There is room for a lot of potential form this web-comic game in the videogame industry. Now, as opposed to just clicking to turn the page and relying on the storyline to carry your interest in the comic/game, you are able to help your hero along by making critical choices in the story line, putting together a puzzle clue, or opening an advanced lock on a door etc. Reading a comic online might suddenly become a lot more enjoyable and consequently be more appealing to a larger audience.

But will such a game be popular? Most story-driven comics seem to be addressed to the younger generations. It might be prudent then to target people somewhere between the ages of 10 and 30. However, such a game could be highly appealing to elders because of its very nature. It involves more reading and puzzle solving then any first person shooter or high speed racing games which are the popular games today. The game could be marketable to small children as well as a teaching and learning tool if it was made with a simple story and encouraged basic problem solving. A good story combined with the right amount of acceptable game challenges or puzzles might just be the next hit thing in the comic/video game industry!
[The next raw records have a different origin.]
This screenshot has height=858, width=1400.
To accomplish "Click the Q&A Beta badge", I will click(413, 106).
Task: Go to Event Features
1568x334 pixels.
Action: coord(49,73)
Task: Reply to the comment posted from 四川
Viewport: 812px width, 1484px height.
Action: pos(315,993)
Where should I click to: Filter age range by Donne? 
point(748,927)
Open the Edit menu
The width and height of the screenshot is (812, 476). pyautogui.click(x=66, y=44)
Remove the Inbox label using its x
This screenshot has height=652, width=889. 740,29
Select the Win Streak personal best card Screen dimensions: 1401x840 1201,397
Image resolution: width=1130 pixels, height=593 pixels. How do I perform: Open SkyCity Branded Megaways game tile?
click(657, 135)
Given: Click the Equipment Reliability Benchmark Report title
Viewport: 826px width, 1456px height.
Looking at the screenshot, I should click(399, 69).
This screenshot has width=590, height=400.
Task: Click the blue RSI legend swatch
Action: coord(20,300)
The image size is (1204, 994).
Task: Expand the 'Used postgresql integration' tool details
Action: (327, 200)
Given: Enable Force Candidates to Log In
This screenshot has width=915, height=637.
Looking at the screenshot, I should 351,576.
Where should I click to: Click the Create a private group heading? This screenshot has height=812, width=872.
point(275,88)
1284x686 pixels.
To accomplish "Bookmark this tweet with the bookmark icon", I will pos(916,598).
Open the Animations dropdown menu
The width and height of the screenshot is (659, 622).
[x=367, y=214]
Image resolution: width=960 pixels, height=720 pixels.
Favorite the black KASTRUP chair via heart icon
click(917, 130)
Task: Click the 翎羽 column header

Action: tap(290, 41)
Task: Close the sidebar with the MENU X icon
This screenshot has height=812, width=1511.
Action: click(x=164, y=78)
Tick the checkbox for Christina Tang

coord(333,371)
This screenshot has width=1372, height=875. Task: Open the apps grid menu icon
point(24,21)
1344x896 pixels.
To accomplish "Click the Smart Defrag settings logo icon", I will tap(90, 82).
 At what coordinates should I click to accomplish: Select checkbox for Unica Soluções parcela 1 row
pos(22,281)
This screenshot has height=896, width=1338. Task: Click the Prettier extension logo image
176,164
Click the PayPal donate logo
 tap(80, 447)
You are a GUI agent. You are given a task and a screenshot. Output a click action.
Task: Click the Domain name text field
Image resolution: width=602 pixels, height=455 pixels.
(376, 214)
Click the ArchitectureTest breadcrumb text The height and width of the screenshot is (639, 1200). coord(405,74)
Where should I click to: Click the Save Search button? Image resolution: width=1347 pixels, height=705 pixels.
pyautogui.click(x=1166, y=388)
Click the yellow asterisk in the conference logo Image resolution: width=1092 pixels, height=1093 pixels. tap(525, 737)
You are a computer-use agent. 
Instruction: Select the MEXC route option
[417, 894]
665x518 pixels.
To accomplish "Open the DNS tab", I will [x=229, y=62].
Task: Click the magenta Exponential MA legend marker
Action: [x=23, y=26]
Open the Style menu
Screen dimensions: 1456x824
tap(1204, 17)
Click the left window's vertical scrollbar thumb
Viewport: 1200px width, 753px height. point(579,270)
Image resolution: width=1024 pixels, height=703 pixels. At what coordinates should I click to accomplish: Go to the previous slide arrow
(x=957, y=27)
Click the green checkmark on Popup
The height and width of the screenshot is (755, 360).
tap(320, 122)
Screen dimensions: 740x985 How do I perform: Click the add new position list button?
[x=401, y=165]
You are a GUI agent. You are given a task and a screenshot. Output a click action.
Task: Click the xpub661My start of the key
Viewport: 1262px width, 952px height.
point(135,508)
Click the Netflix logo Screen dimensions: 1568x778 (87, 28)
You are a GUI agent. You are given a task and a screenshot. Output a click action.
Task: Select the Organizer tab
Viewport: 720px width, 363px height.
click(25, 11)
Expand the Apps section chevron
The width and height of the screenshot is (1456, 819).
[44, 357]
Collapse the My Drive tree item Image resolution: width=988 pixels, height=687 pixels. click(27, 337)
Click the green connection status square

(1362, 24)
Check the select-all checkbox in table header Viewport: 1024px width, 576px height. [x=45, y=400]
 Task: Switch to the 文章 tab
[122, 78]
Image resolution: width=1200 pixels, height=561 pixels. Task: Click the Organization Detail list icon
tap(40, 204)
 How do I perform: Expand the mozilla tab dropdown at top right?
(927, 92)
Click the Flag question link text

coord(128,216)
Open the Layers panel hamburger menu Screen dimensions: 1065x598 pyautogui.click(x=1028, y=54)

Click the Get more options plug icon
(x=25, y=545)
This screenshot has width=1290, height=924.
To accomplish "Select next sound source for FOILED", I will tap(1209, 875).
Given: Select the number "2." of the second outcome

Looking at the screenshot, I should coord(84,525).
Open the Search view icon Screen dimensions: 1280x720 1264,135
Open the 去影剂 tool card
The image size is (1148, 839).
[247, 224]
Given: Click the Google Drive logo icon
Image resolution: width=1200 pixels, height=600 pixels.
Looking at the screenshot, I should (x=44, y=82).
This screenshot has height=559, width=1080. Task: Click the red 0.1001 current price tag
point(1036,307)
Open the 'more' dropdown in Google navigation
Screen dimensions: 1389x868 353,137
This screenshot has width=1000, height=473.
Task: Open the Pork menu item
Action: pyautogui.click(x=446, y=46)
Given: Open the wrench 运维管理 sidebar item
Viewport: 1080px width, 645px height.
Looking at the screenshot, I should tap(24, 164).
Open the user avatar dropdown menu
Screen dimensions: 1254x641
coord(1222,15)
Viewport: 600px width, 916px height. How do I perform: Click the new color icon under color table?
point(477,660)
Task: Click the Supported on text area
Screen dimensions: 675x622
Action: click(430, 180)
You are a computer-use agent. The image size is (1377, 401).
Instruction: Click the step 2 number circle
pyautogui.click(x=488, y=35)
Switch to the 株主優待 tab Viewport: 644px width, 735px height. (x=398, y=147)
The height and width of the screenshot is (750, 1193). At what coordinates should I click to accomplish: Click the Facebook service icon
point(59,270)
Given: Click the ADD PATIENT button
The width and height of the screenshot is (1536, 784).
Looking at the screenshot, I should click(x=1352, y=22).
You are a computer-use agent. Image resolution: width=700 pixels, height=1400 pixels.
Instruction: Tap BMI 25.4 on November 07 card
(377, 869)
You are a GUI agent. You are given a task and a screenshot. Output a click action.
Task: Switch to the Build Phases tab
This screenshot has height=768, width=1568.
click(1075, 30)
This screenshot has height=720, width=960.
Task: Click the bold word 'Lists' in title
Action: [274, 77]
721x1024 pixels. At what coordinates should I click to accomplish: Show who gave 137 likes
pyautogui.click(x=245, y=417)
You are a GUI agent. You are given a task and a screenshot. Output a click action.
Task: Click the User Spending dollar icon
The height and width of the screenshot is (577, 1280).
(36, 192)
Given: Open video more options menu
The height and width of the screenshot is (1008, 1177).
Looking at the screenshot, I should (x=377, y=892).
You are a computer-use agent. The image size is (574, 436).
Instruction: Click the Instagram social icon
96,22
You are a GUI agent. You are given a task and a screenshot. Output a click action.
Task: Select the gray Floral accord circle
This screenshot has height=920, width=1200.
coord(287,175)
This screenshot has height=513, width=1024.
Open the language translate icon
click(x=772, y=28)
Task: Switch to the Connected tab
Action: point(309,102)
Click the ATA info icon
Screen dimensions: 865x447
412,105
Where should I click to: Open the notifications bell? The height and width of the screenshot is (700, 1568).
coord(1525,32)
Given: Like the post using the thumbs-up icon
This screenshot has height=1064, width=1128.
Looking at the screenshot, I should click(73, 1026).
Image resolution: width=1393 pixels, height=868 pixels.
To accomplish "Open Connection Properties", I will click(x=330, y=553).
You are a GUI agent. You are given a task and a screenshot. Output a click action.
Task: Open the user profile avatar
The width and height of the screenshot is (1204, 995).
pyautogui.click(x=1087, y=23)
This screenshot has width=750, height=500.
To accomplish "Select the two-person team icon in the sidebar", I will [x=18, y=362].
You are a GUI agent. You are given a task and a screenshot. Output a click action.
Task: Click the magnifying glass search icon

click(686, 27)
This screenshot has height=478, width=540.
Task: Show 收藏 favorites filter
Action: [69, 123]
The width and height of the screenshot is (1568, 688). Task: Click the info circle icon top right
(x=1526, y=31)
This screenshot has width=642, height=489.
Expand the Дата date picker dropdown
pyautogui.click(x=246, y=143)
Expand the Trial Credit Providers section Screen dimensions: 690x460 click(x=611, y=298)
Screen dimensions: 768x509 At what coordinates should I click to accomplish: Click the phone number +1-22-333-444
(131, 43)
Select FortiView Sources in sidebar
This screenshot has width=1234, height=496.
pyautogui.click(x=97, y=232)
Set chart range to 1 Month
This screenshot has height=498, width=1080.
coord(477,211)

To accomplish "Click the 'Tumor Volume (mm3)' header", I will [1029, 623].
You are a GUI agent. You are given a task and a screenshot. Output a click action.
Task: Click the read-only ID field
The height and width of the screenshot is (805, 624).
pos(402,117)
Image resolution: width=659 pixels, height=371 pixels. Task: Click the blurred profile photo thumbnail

Of course such a game could be an outright failure as readers become discouraged when they want to read a comic about their favorite superhero but are periodically halted by the need to open a locked door or solve some other puzzle. Companies that produce these types of games will need to undertake a multitude of surveys and experiments to find a balance. With innovation, the web-comic videogame could become the norm in school text books, the most popular app on a smartphone, or commonplace in online ads. The possibilities are endless!

I’ll admit that such a game has an appeal to me and is certainly an interesting idea. Who knows? Perhaps mini videogames within web-comics will become a reality. This is definitely something to keep an eye on for the future.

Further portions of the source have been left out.